Using Pre-trained LLMs for Multivariate Time Series Forecasting
Malcolm L. Wolff, Shenghao Yang, Kari Torkkola, Michael W. Mahoney
TL;DR
The paper investigates whether pre-trained Large Language Models can be repurposed for multivariate, multi-horizon time-series forecasting by learning lightweight embeddings that map time-series inputs into an LLM's token space while freezing most of the model. It introduces multivariate patching and targeted layer-norm fine-tuning as a practical strategy to leverage decoder-only LLMs (e.g., GPT-2, Flan-T5, MPT-7B) for forecasting, and it uses HTSR-based weight diagnostics to analyze embedding quality and generalization. Empirical results on retailer-demand data show that LLM-based approaches can approach or surpass state-of-the-art baselines like MQCNN, with MPT-7B and Flan-T5 variants performing best under certain configurations.
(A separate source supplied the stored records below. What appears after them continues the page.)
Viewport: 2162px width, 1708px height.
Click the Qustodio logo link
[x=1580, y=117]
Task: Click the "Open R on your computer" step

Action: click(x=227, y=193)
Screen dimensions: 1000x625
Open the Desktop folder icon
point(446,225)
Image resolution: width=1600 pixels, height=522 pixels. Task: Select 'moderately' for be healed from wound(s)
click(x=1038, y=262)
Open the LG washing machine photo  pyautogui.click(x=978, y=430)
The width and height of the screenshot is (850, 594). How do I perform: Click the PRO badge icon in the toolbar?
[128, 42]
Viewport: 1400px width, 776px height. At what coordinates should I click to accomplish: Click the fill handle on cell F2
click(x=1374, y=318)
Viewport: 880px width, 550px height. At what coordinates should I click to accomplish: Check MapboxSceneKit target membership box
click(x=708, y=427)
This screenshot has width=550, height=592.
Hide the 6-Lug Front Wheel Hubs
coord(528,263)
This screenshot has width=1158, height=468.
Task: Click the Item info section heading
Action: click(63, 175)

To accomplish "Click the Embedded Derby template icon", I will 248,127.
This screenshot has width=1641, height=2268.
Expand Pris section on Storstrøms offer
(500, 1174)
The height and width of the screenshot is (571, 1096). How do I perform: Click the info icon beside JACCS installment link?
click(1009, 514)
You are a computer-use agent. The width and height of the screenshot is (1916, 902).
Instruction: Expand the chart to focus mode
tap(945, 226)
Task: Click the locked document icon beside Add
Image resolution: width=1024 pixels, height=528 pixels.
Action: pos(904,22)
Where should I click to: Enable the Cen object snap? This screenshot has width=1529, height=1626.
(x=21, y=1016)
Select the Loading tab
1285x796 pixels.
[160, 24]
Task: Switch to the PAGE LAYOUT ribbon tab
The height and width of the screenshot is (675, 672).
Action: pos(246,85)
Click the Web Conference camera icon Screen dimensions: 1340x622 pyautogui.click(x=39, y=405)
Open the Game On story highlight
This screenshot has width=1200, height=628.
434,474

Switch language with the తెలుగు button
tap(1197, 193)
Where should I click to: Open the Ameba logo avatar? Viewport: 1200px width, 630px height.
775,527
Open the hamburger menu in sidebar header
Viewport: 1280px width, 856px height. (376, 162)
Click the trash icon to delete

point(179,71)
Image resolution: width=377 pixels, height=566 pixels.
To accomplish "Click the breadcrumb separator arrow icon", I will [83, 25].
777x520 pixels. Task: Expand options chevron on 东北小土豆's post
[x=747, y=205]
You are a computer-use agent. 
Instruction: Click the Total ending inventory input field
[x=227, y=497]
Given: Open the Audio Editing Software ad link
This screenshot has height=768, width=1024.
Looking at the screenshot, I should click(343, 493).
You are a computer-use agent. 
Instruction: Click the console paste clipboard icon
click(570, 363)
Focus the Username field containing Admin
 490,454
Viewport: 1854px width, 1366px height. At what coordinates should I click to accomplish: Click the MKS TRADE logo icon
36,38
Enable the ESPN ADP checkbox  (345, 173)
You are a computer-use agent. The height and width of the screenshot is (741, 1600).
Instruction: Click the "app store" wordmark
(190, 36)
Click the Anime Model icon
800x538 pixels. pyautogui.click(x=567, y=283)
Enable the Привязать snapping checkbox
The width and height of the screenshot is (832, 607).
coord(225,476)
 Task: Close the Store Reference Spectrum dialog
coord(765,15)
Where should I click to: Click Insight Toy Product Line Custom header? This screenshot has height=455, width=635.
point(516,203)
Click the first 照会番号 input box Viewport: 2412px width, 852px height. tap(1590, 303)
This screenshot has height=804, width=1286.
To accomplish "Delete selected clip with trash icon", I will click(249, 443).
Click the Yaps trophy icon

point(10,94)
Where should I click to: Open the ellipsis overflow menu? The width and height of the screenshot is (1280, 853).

The work highlights a promising direction for foundation-model transfer to time-series tasks, while acknowledging limitations and proposing future work to broaden scope and diagnostics. All results are validated with HTSR-based evidence linking spectral properties of layer weights to predictive performance.
Abstract
Pre-trained Large Language Models (LLMs) encapsulate large amounts of knowledge and take enormous amounts of compute to train. We make use of this resource, together with the observation that LLMs are able to transfer knowledge and performance from one domain or even modality to another seemingly-unrelated area, to help with multivariate demand time series forecasting. Attention in transformer-based methods requires something worth attending to -- more than just samples of a time-series. We explore different methods to map multivariate input time series into the LLM token embedding space. In particular, our novel multivariate patching strategy to embed time series features into decoder-only pre-trained Transformers produces results competitive with state-of-the-art time series forecasting models. We also use recently-developed weight-based diagnostics to validate our findings.